▸ Collected data:
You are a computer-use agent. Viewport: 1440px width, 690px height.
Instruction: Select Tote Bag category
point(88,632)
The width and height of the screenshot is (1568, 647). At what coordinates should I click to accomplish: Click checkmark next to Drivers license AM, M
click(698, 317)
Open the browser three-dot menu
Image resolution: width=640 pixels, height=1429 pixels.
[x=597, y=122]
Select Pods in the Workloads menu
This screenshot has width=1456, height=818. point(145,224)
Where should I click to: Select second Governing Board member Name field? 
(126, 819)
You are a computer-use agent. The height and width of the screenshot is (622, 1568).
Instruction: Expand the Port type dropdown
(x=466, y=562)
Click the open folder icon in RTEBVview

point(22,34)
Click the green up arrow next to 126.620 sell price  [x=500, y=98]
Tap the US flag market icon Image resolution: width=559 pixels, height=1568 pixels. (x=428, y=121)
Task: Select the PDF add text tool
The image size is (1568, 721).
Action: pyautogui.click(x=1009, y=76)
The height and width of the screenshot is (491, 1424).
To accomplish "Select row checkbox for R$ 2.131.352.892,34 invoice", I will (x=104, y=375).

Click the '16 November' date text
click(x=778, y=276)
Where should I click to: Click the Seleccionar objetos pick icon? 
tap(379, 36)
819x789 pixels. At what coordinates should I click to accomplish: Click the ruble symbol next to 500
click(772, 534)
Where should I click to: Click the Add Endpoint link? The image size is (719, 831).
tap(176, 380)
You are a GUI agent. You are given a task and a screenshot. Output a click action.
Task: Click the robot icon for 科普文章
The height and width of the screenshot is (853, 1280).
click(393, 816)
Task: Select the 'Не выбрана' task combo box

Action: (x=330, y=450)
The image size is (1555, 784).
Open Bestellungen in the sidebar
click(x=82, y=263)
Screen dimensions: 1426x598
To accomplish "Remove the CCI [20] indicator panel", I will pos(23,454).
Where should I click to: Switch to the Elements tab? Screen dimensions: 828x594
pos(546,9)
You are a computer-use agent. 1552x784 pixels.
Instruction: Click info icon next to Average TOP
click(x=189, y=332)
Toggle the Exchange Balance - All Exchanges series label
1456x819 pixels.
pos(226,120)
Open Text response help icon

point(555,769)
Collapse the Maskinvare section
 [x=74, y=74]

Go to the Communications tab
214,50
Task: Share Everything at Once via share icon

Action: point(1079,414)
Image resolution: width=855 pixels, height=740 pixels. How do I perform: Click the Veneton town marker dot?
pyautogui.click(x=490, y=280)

▸ EXERCISE BRIEF:
Return a copy of each line in the entries that contains "agent".

▸ TASK ANSWER:
You are a computer-use agent. Viewport: 1440px width, 690px height.
You are a computer-use agent. The height and width of the screenshot is (622, 1568).
You are a GUI agent. You are given a task and a screenshot. Output a click action.
You are a computer-use agent. 1552x784 pixels.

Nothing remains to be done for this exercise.